So, event logging not only uses uh error handling, but also there is an interface used here for the mail box. The errors or the events are for reporting errors and also requests and responses between CXL components, which are used in DCD also. So, the mailbox commands, there are access mailbox commands to read the event log, and the status here that all kinds of events are supported in the kernel and access, whereas DCD support ongoing, but no switch, physical switch support yet.

What went into the kernel in 5.16, there was very early the mailbox support added, and in 6.3, we had the event logging including interrupt support. There is an extension for PoisonList, List, and Injection, and in 6.4, the background command execution for the event log was implemented. In 6.5, and in 6.10, the IO control of the mailbox commands has been extended to also support error handling, or the error commands.

Firmware support, this is ACPI, using the CPER records has been added on GHES. So, for the records, we have support for all the agents that are available in both modes. The error record includes basically the AER configuration space, that is part of the AER error, or GHES, CPER record; there is also the DVSEC space, available, and the CXL RAS capability, which is coming from firmware, then; for the components, we have the record was extended to use, or to also include the event record as specified in the CXL specification.

In addition, we need operating system capability handling for firmware, basically to enable the OS first mode. So, there have also been some changes needed in the kernel, and then also, same here, same for OS first, kernel trace point support, to, yeah, to, to have the ability to report the errors to the kernel.

So here are the achievements: first, OSC support, finally in 6.7; then, CPER event decoding in the ACPI driver, in 6.2; error injection has been added in 6.9, and CPER, CXL driver support in 6.8 and 6.10.

Robert, sorry, before we move on, a really basic question on the error testing thing is: also, the error reporting side of things is, how easy is it to test? Because, should we say, error injection platforms are usually a pain in the backside?

Yeah, we are; some sort of injection is possible, but not always implemented.

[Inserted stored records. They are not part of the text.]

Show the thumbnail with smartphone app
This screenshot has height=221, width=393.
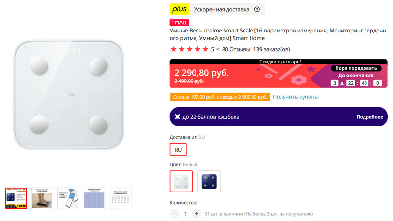(x=68, y=198)
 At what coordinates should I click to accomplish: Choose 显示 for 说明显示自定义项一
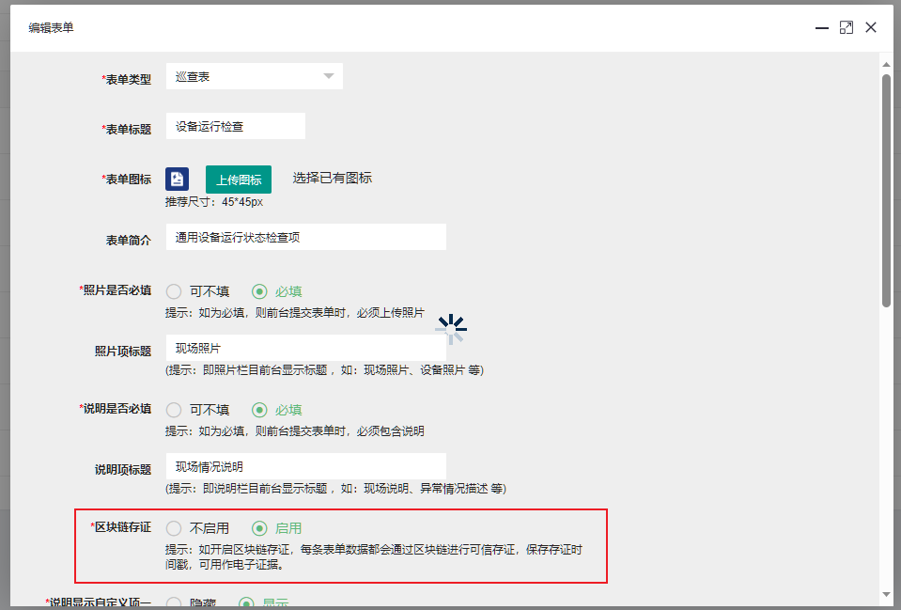[x=260, y=602]
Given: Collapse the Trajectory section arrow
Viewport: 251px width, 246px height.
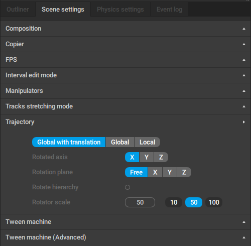Looking at the screenshot, I should pyautogui.click(x=244, y=122).
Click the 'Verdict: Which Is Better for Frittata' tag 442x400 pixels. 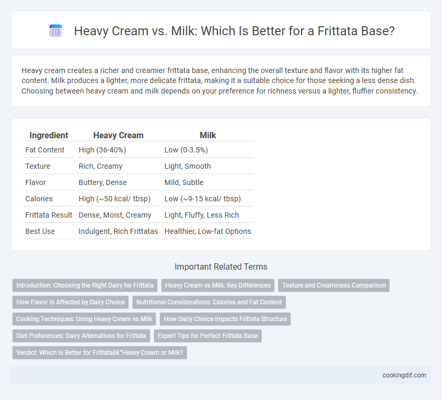point(99,352)
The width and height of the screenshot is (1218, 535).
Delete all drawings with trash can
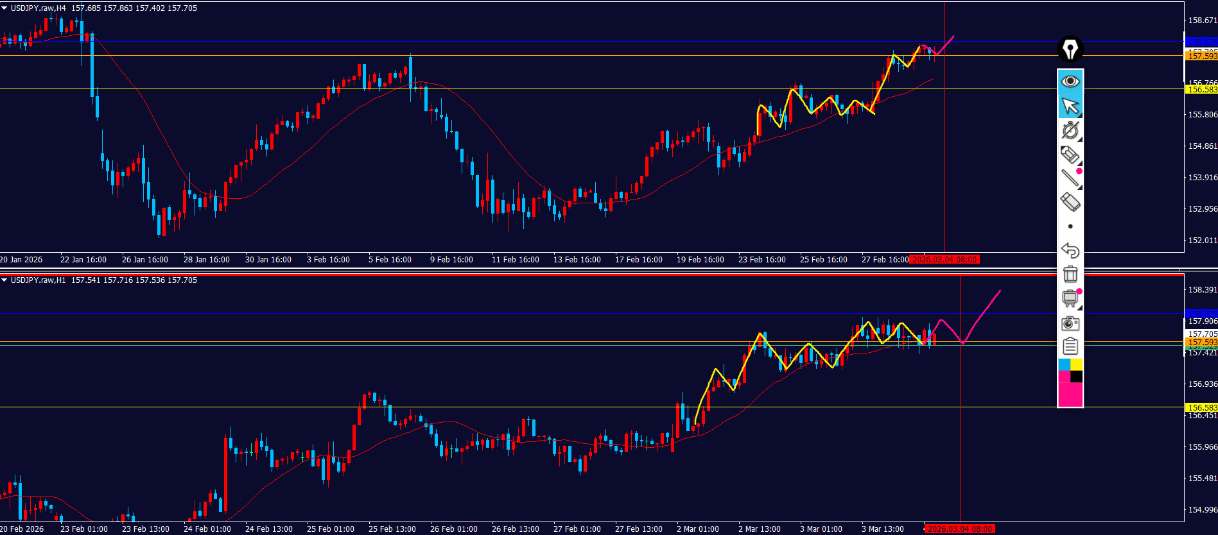tap(1070, 274)
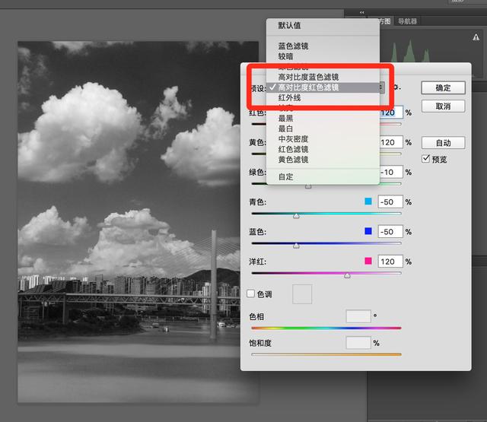Click the magenta color swatch
Screen dimensions: 487x422
(x=368, y=261)
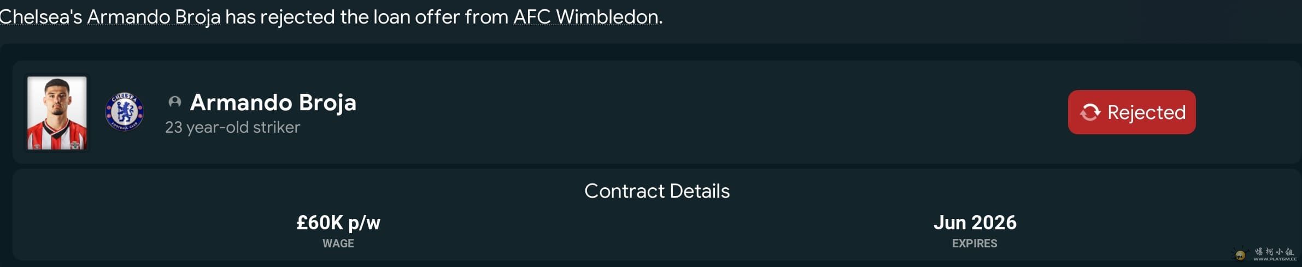
Task: Click the red Rejected button
Action: pos(1131,112)
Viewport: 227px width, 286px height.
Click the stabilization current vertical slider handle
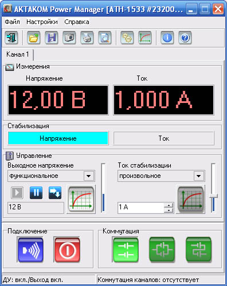click(x=213, y=196)
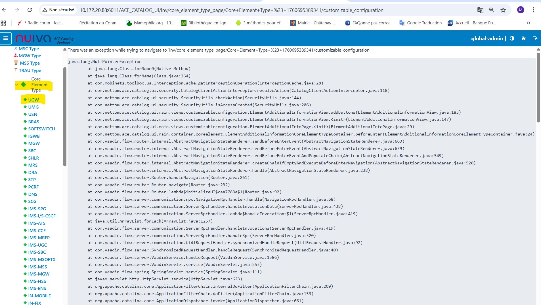Click the sidebar tree vertical scrollbar
The image size is (541, 305).
click(65, 116)
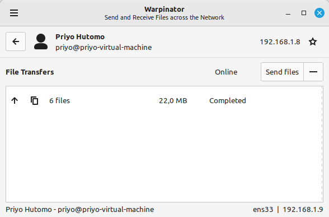Click the Completed status label
Image resolution: width=329 pixels, height=217 pixels.
[227, 101]
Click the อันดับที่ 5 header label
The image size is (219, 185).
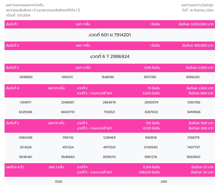click(12, 123)
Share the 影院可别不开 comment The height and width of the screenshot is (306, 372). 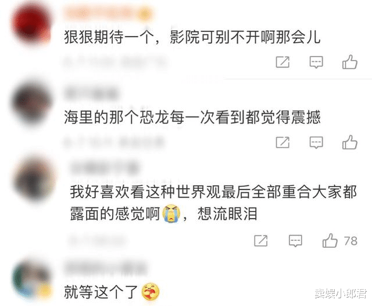282,62
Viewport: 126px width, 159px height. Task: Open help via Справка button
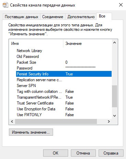[111, 153]
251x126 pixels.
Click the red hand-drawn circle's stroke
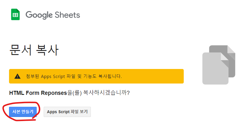4,112

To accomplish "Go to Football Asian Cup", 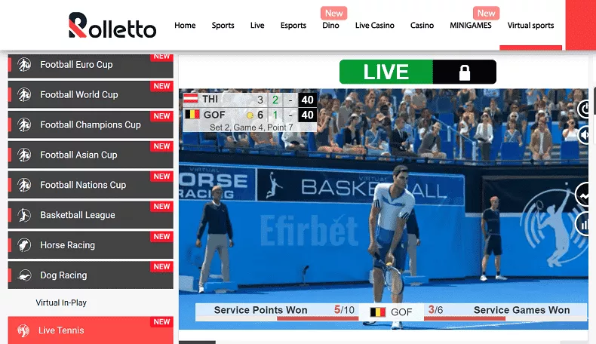I will (x=78, y=155).
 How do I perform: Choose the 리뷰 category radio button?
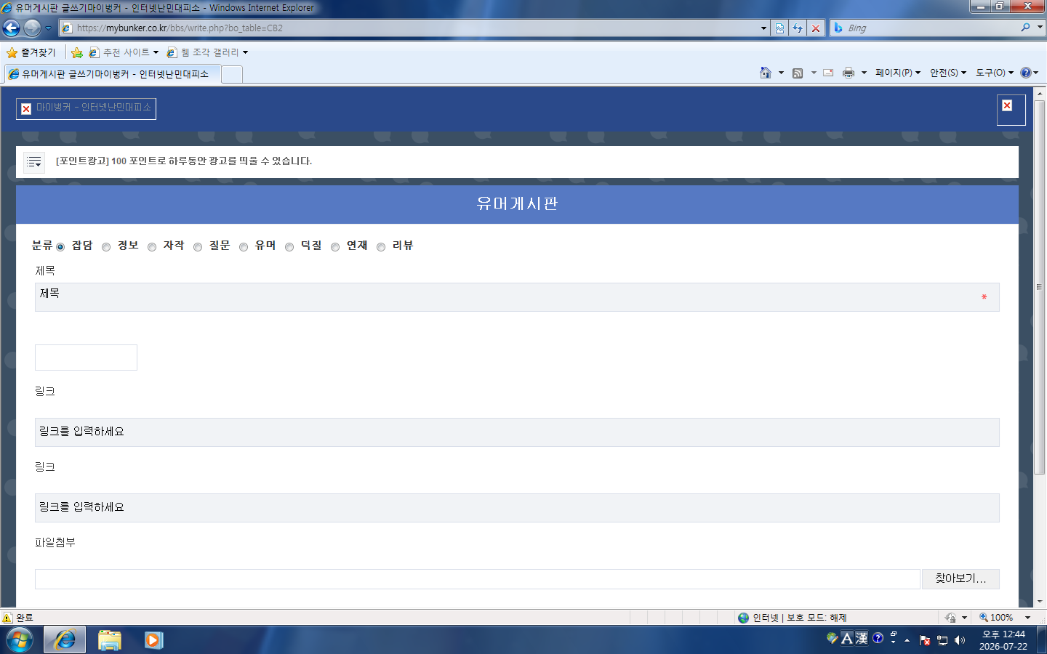(381, 247)
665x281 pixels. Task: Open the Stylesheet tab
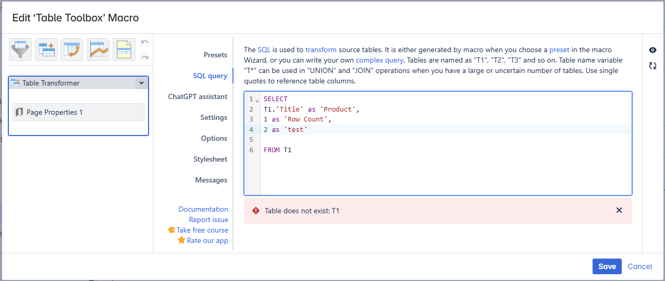(210, 159)
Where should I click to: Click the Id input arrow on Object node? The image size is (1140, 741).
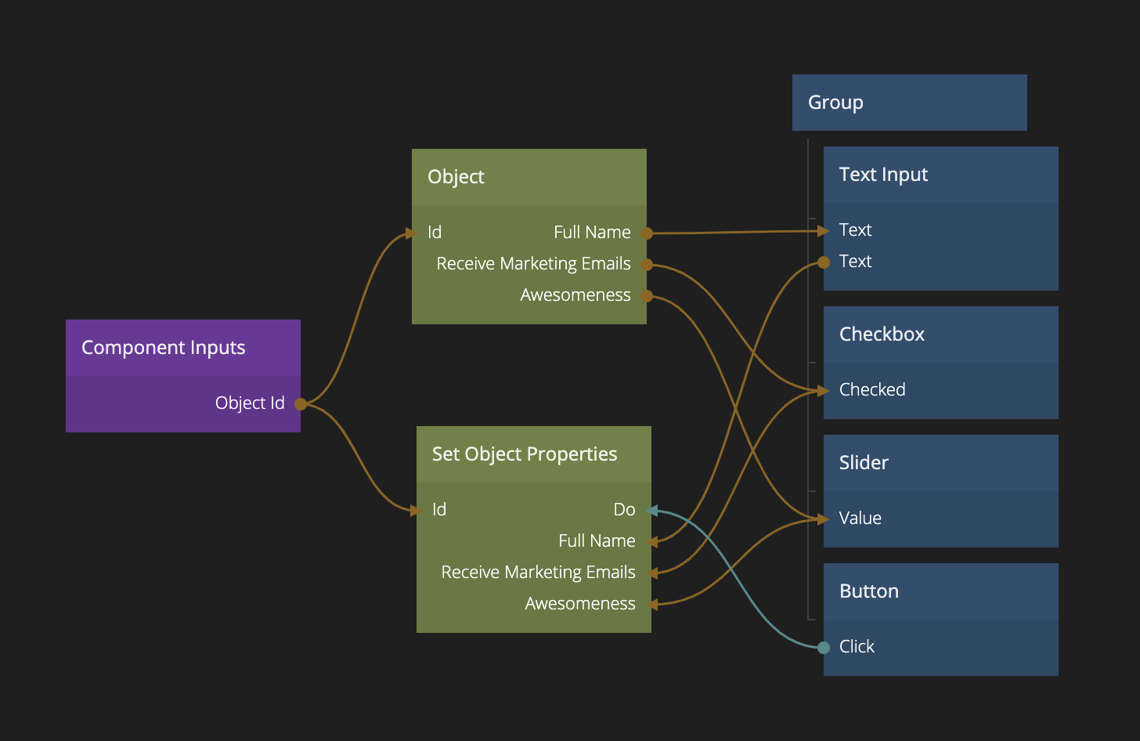pos(411,233)
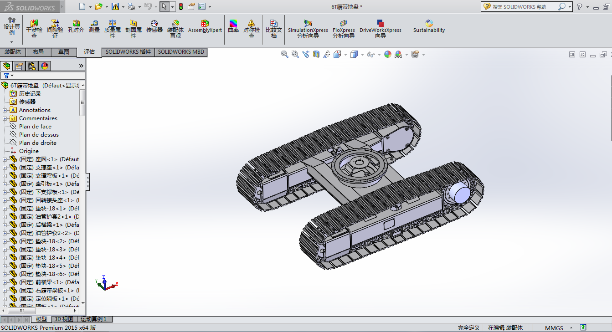Image resolution: width=612 pixels, height=332 pixels.
Task: Expand the Annotations tree node
Action: (x=5, y=110)
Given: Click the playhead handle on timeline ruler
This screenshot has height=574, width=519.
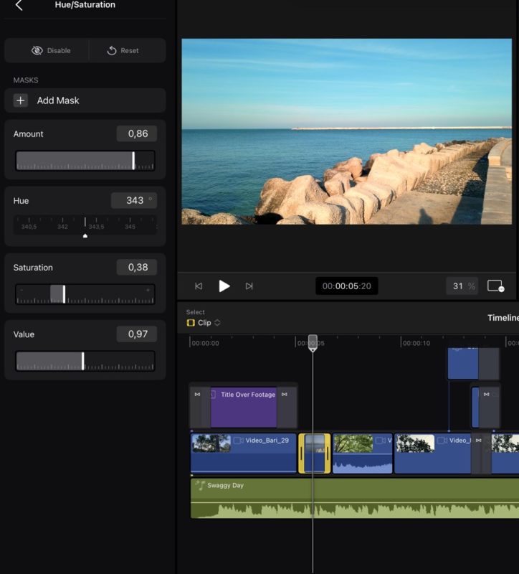Looking at the screenshot, I should 313,342.
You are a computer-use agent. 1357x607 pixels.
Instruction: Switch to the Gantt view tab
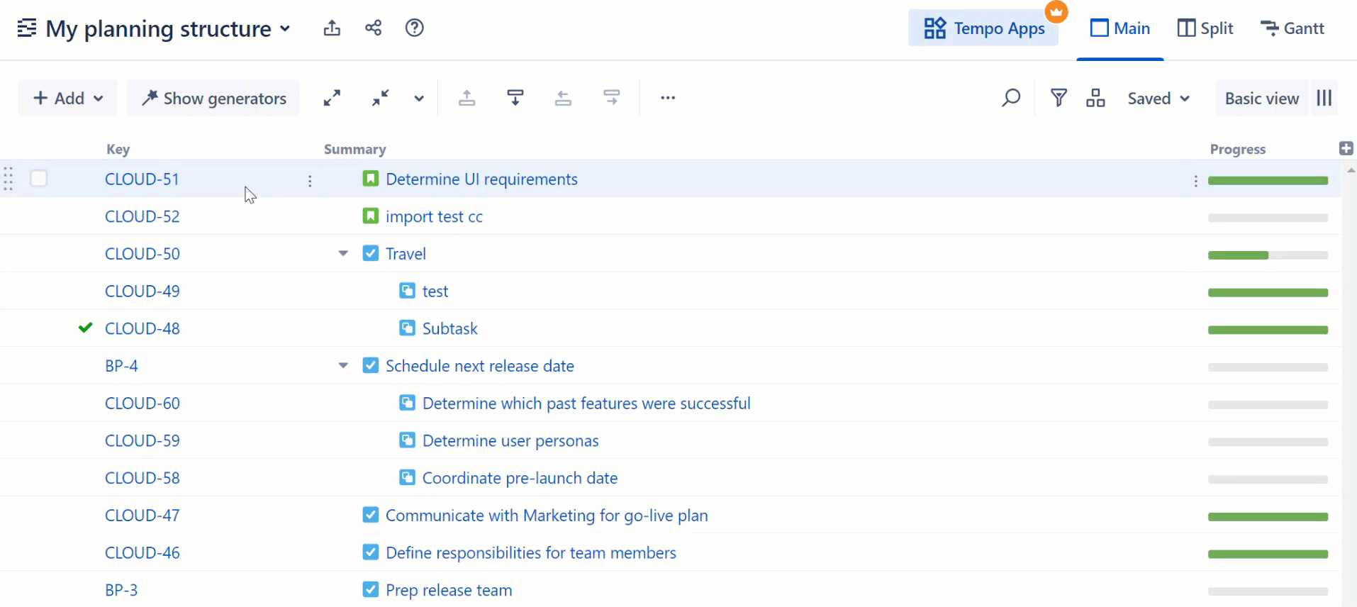point(1292,28)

Terry, do you have something to add?

Job for Mauro here.

So, and I think also in QEMU, there's some support of error injection.

Yeah, what I did with some of the CPER stuff is I literally just hacked something into debug FS, and then didn't submit the patch for that, so...

Over there.

I think it's worth calling out, mainly because he sat there, very briefly, sorry. We do have some work that Mauro's taken over, where we're trying to add to QEMU, the ability to inject pretty much any error through the ACPI Pods. Yeah. We haven't, yeah, I actually dropped the CXL support for that, because it was changing too quickly, but we'll bring that back. But for now, it's, yeah, getting the basic infrastructure in place, but it's going fairly well. So that should solve that problem. He was first. My throwing's terrible.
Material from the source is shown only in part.